Anthropic riporta che la consapevolezza valutativa di Opus 4.5 è scesa dal 26,5% (Opus 4.1) a meno del 10% nelle misurazioni interne. L'UK AISI ha misurato un calo simile dal 26,5% (Sonnet 4.5) al 12,7% (Opus 4.5 Preview). Nel rapporto METR su GPT-5 si nota che il modello "può identificare l'esatta valutazione in cui si trova in alcune occasioni" e "sembra usare questa informazione per ottenere punteggi migliori nella maggior parte dei casi". La riduzione del 60% ottenuta da Anthropic tra Opus 4.1 e 4.5 rappresenta il risultato di interventi ingegneristici mirati contro questa specifica vulnerabilità.
Gli attacchi di prompt injection, che consistono nell'incorporare istruzioni malevole all'interno di contenuti apparentemente innocui, mostrano divergenze altrettanto significative. I test di Anthropic riportano una prevenzione del 96% negli scenari di utilizzo di strumenti, che sale al 99,4% con salvaguardie aggiuntive come i prompt shield. Una valutazione indipendente di Fujitsu ha invece trovato GPT-5 vulnerabile a circa il 20% degli attacchi di iniezione testati. Il documento tecnico di o3/o4-mini riporta punteggi di gerarchia delle istruzioni di 0,86 per conflitti tra sistema e sviluppatore.
Si tratta di metriche e metodologie di attacco differenti, ma il divario suggerisce che i casi d'uso agentici di Anthropic siano stati rinforzati in modo specifico contro input avversariali incorporati negli output degli strumenti. Questa specializzazione riflette priorità strategiche diverse: mentre Anthropic si concentra su agenti autonomi che interagiscono con sistemi esterni, OpenAI ha privilegiato il miglioramento delle capacità di ragionamento e la rapidità di risposta alle vulnerabilità emergenti attraverso il patching.
Per i responsabili della sicurezza aziendale, queste differenze non sono dettagli tecnici trascurabili. Un modello che resiste a un singolo tentativo di jailbreak ma cede al decimo può essere adeguato per applicazioni consumer con supervisione umana costante, ma inadatto per agenti autonomi che operano senza controllo diretto. Allo stesso modo, un sistema che viene rapidamente patchato dopo la scoperta di vulnerabilità richiede processi di aggiornamento continuo, mentre uno progettato con robustezza intrinseca può offrire maggiore stabilità operativa.
La lunghezza stessa dei documenti tecnici riflette filosofie divergenti sulla trasparenza: 153 pagine per Claude Opus 4.5 contro 55 per GPT-5 e circa 30-40 per i modelli o3/o4-mini e o1. Anthropic fornisce dettagli granulari su campagne di reinforcement learning con 200 tentativi, mentre OpenAI si concentra su metriche a tentativo singolo integrate da patching iterativo. Nessuno dei due approcci è intrinsecamente superiore, ma servono contesti applicativi differenti e richiedono competenze diverse per essere interpretati correttamente.

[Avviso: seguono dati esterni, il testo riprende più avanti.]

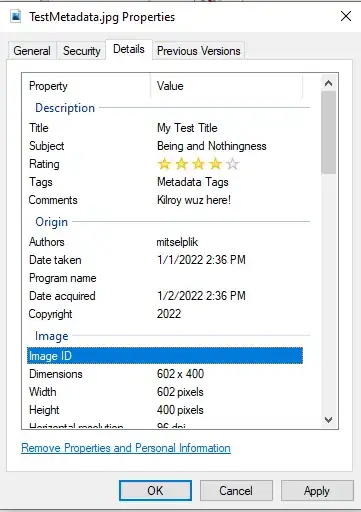Click the JPG file icon in title bar
The height and width of the screenshot is (512, 361).
point(16,16)
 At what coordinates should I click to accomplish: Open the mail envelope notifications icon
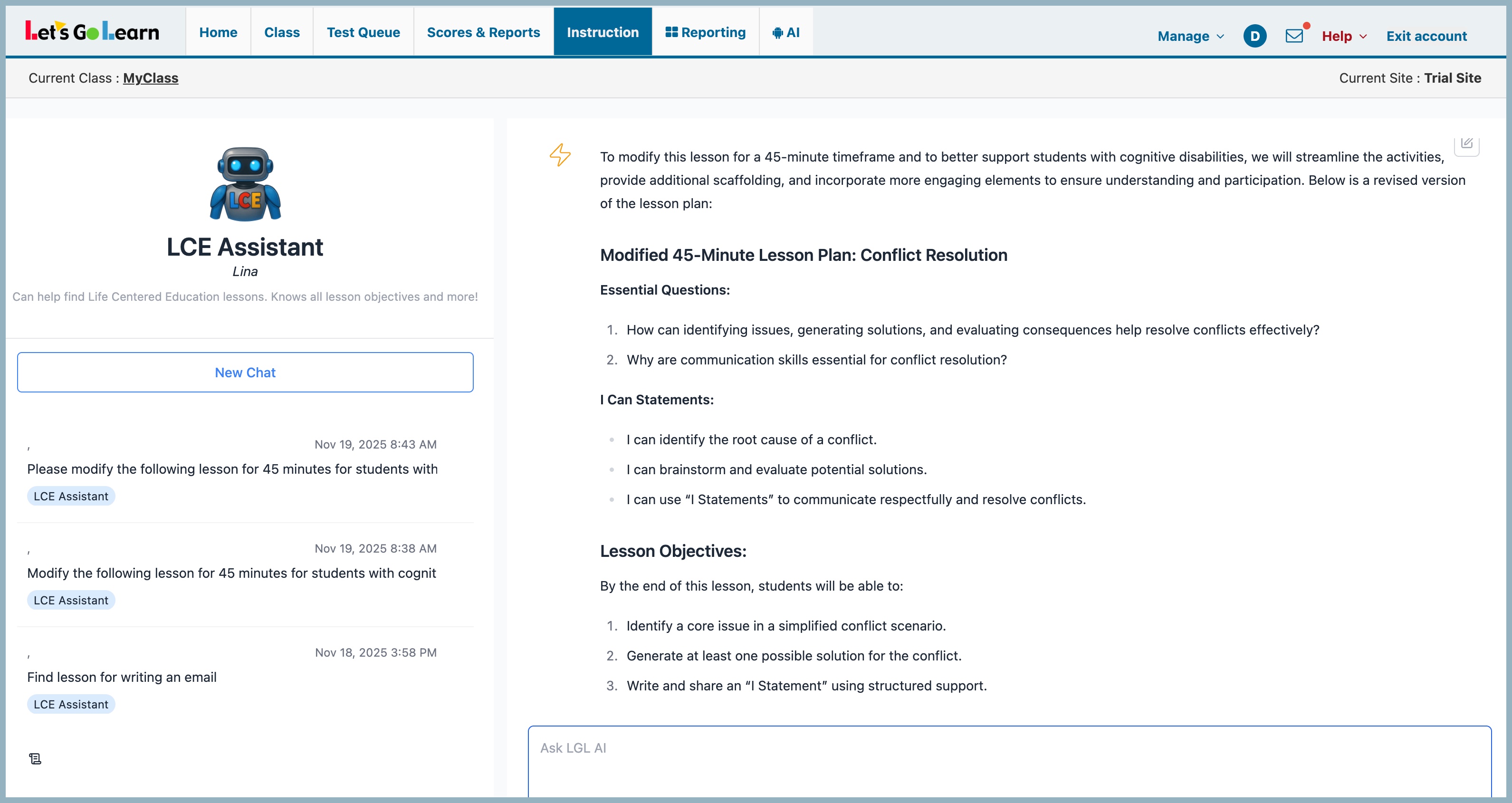[1293, 36]
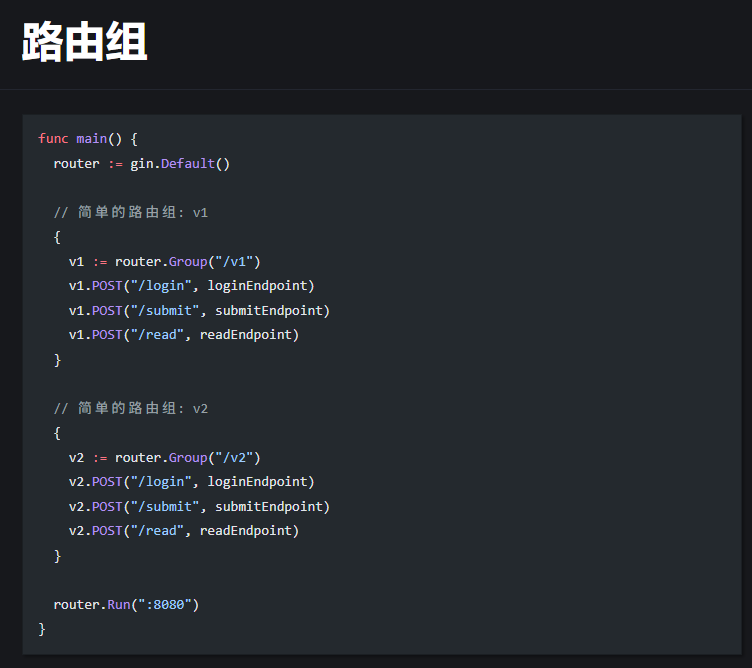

Il mercato dell'intelligenza artificiale sta attraversando una fase in cui le differenze tra i modelli di punta si sono ampliate su dimensioni non immediatamente visibili agli utenti finali. La capacità di scrivere testo fluente o generare codice funzionante è ormai acquisita da tutti i principali modelli, ma la robustezza sotto attacco iterato, la resistenza alla manipolazione attraverso prompt injection e la riduzione della consapevolezza valutativa stanno diventando i veri fattori discriminanti per applicazioni mission-critical. Chi deve integrare questi sistemi in ambienti produttivi non può limitarsi a confrontare benchmark superficiali, ma deve comprendere a fondo le metodologie di test e i loro limiti intrinseci.